Head-to-head polls also place him between 6 and 10 points behind Hillary Clinton, the nominee presumptive of the Democrat Party. These are early polls and it is important to take them with a grain of salt. These likely Democrat voters will have little motivation to go to the polls for a crony, corrupt candidate like Hillary Clinton, whose one claim to fame is that her husband was President; oh, and she is a woman as if that alone were a reason to vote for a candidate. Trump can also draw voters to the polls who did not vote at previous elections. All this taken together has Trump well within the statistical margin of error. Six months into his campaign, he thus holds the greatest likelihood of winning the GOP nomination, and has at least a good a chance of being President as Mrs.
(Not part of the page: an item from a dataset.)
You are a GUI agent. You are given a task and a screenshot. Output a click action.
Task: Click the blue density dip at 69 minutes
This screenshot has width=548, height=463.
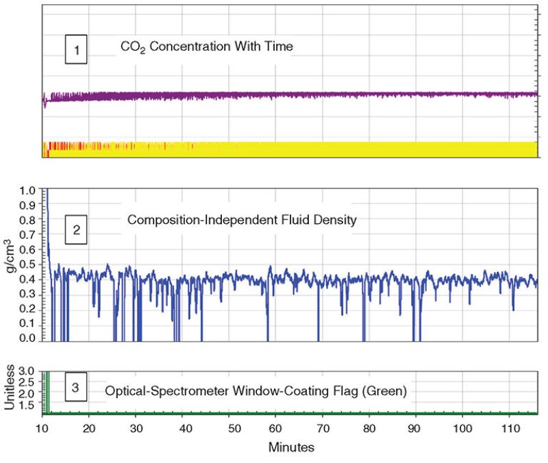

Clinton.
Contrary to popular belief, Trump is not a conservative. Yes, his hard-line stance on immigration strikes at the core of conservative goals: border security and at least the willingness to deport some of the current illegal population. It also brought him the support of low wage voters, who compete with illegals for jobs and whose wages are depressed thereby. His tax plan is remarkably moderate, however. Far from a complete rewrite of the tax code, a flat tax, or a consumption tax, he plans to do away with certain sweetheart exemptions, especially for fund managers, thus targeting the well to do, and he would eliminate taxes altogether for the lowest wage earners. He is also open to replacing the Affordable Care Act (aka: Obamacare) with a more reasonable system that would involve some role for the government. Most of his policy suggestions are far from the right and approach the centre. Many Americans have lost patience for the political establishment in both parties, and Mr. Trump has carefully placed himself in the most desirable of positions: he is neither a Republican nor a Democrat, but is essentially a third party candidate who happens to be seeking the GOP nomination. Third party candidates are never successful in the US and only serve to spoil the election for one major party or the other. The Donald is simply edging out the competition to the right with a kind of “hostile takeover.” At this, Donald Trump is very much an expert.
Mr. Trump’s detractors have underestimated his ability at political calculation. Likewise, his supporters appreciate his apparently off-the-cuff manner. Neither has it entirely correct. Far from off-the-cuff or politically inept, Donald Trump has devised, along with his marketing staff, a brilliant strategy that has placed him well within striking distance of both the GOP nomination and the presidency itself. All this before the first ballot has been cast in the Republican primary process. In a word, his approach is quite ingenious.